▸ **Exercise description**
If a line below contains the string "computer", return that line.

▸ **Collected data**
————————

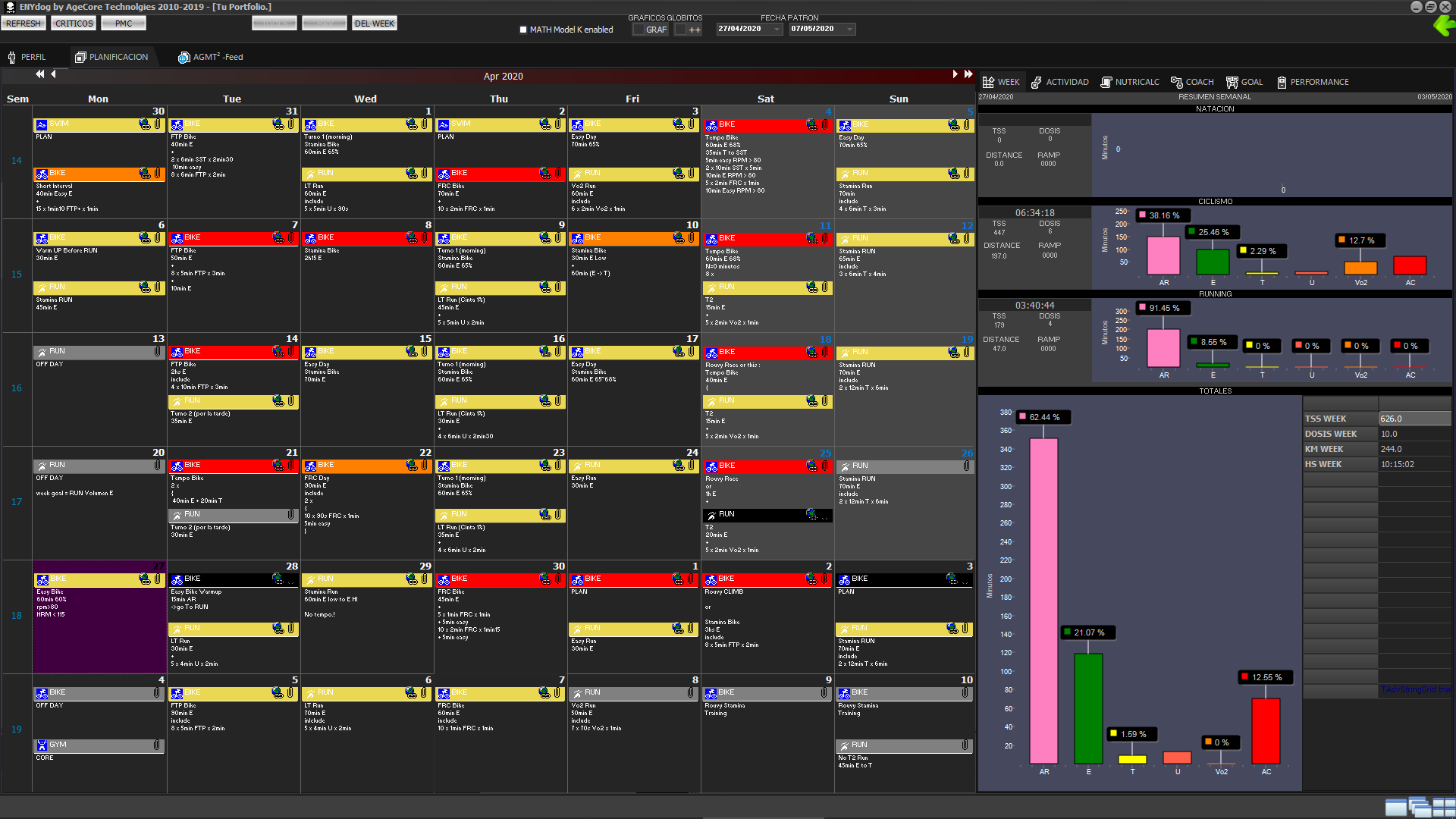Click the COACH panel icon
The image size is (1456, 819).
(x=1178, y=82)
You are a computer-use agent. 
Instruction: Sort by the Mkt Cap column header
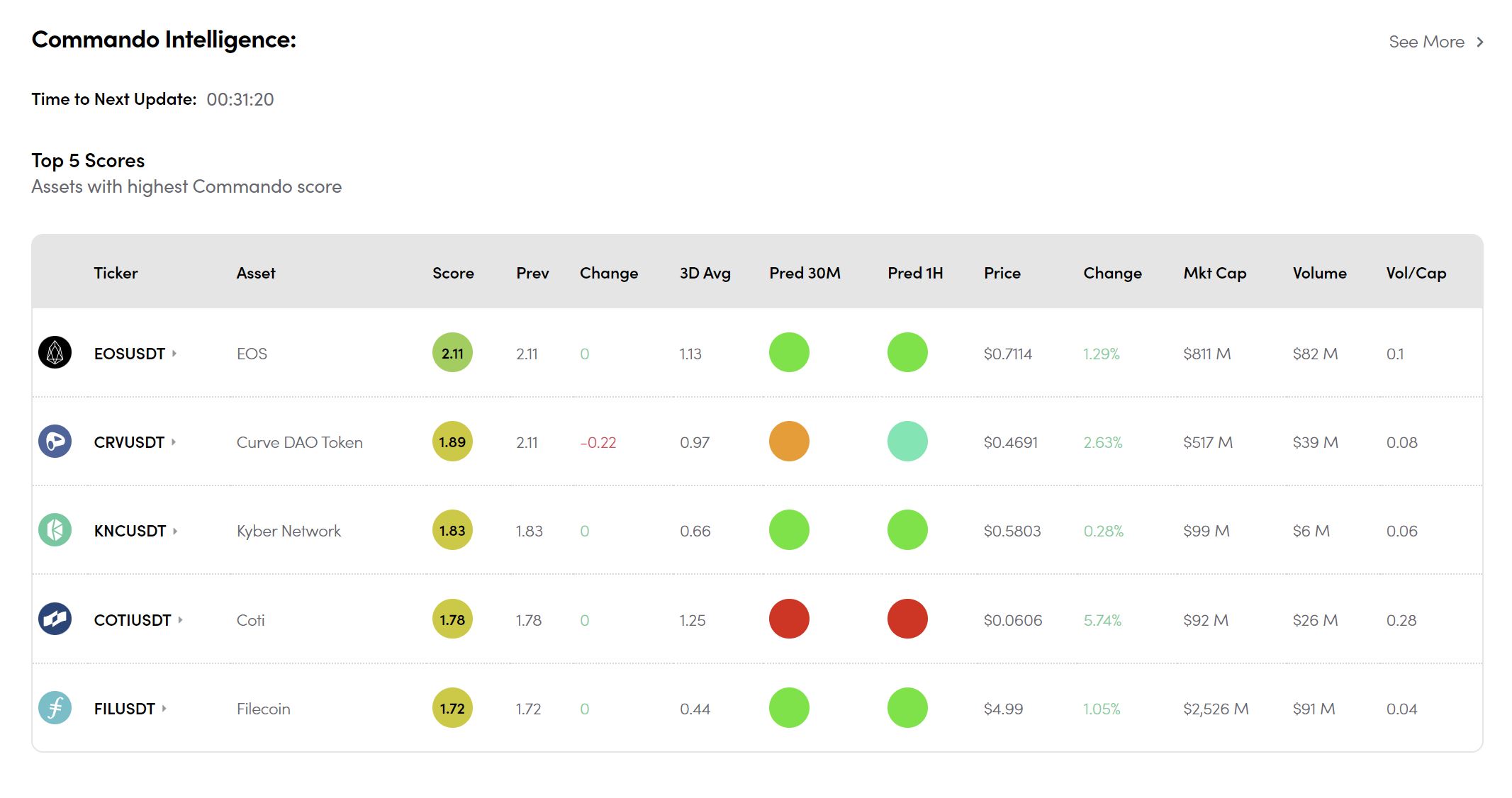click(1214, 273)
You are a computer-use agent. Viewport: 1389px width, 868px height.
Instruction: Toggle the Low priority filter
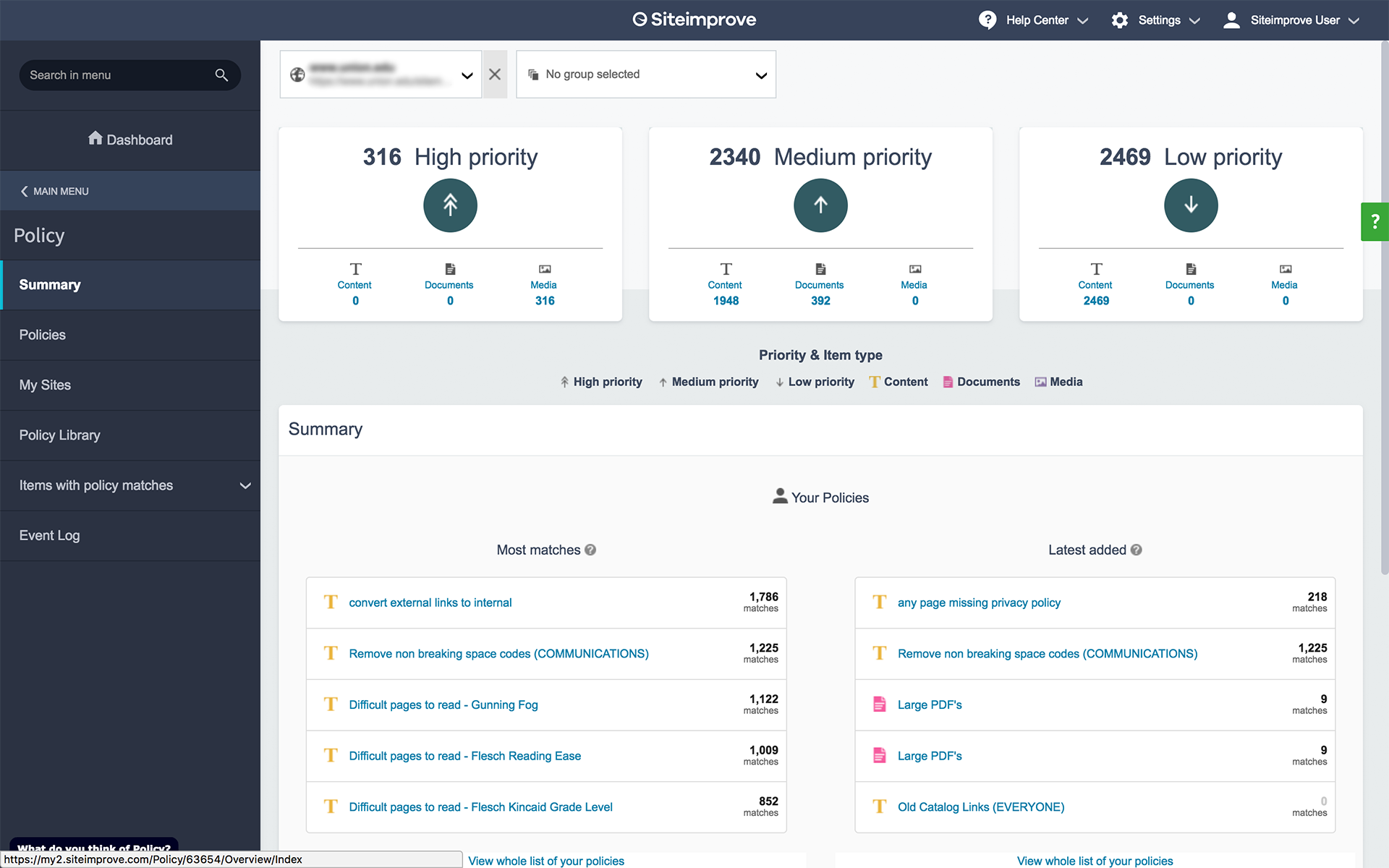(815, 382)
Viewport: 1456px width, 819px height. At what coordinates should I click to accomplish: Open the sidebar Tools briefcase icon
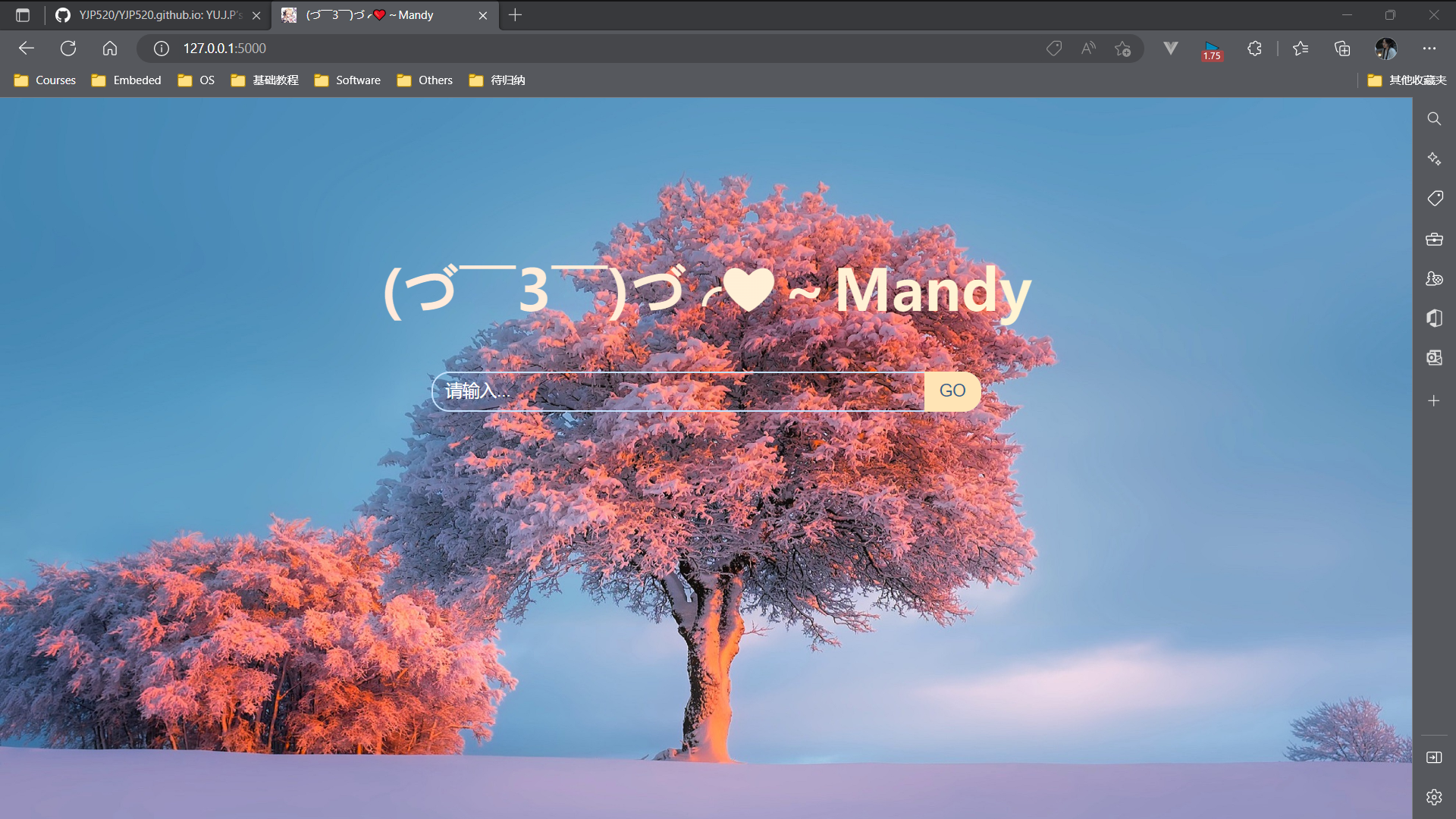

————————

▸ **Answer box**
You are a computer-use agent. 
You are a computer-use agent. Viewport: 1389px width, 868px height.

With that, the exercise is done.